Why Clean Reader is Offensive

Occasionally, I feel obligated to take on a major issue in this space. It’s not really what I like to use my blog for, but I’m a human being living in the world, so I have a responsibility to speak up when something is troubling me.


There’s an app out there that lets you alter the content of the eBooks you read. It’s called Clean Reader. It was created by Idaho parents whose daughter read a book at school that she said made her uncomfortable because it had swear words in it. When the parents discovered there was no app on the market that allowed them to sanitize books, they saw a need and filled it.


Clean Reader has several settings (including “off”), which enable you to scour away words you might find offensive. The higher the setting, the stricter it is about what it allows you to read. At its highest, it will remove certain uncomfortable racial epithets and even the least offensive words, often substituting others for them (e.g., “darn” for “damn”).

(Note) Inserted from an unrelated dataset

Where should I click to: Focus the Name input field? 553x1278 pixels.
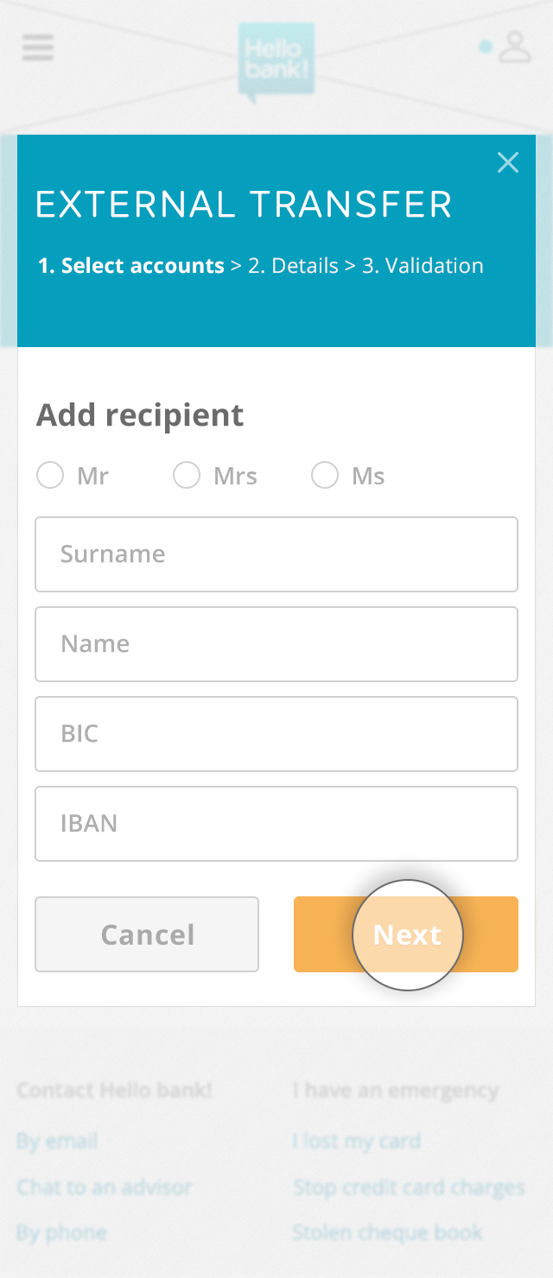tap(277, 644)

You can read an article on Clean Reader and how it works here (I refuse to link to their official site). Chocolat author Joanne Harris blogs about Clean Reader here (which includes an email she received from them and her response). And author/blogger Chuck Wendig takes on the issue here. (Warning: Wendig is famously and gloriously profane, so you can imagine how profanity-laced his response is.)

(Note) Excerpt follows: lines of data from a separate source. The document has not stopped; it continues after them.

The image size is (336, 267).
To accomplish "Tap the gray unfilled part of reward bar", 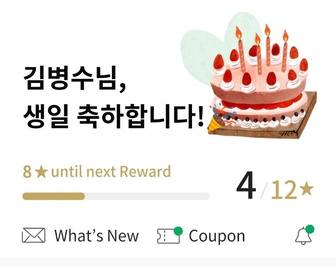I will (x=147, y=196).

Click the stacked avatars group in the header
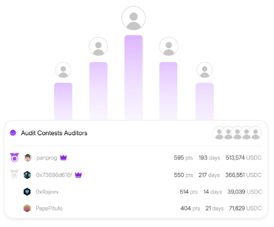point(237,133)
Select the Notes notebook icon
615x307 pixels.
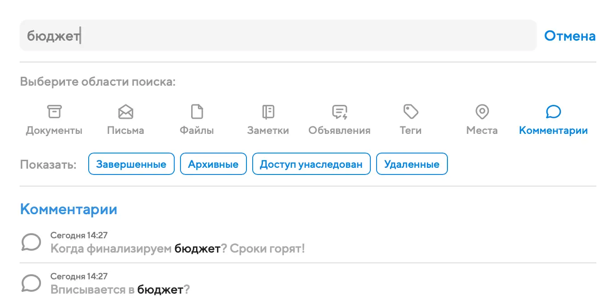(268, 112)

I’ll let Harris take up the mantle of this being a slippery slope to book burning and witch hunts. I’ll allow Wendig to make the point with creative cursing of respecting artistic choice.


I want to take this on from the point of view of a guy who keeps the swear words in his books to a minimum.


The argument for removing profanity from books (or movies or TV shows, for that matter) is that it’s lazy writing. Instead of thinking of a creative way to say something, the author just throws in a swear word.


Maybe there are writers who do that. I don’t know any, nor have I ever heard of (or read) one.


If you think authors don’t agonize over word choice, you don’t know anything about writing. We all think carefully about our words. We recognize their power, and we understand that we are manipulating language to draw a picture a particular way. Just as an artist chooses colors, we choose words. Just as Picasso deliberately painted differently than Monet, we pick the words peculiar to our vision of the story.


I very deliberately limit the amount of profanity in my books. I think curse words read more starkly than they sound. I believe they are more jarring in print than spoken.


So every time a situation might call for swearing, I decide if I need it there. And if the answer is yes, I think very carefully about which curse word is appropriate. The word, “damn,” for example, has always been the bottom rung of naughty words for me, but I am sensitive to the fact that, for some Christians, it is far more offensive than say, “shit.”


So I think about it. What’s the right word for this situation? How strong should the language be? If this is dialogue (and it usually is), would the character use one word over another? Why?


Here’s an example from my most recent novel, Little Red Riding Hoodie: A Modern Fairy Tale. The book’s principal villain is a 12-year-old Mean Girl named Molly Richards. She tries to seduce the protagonist’s would-be boyfriend, Brian, to sit at her table at lunch instead of at the main character’s. When he refuses, she calls him a faggot.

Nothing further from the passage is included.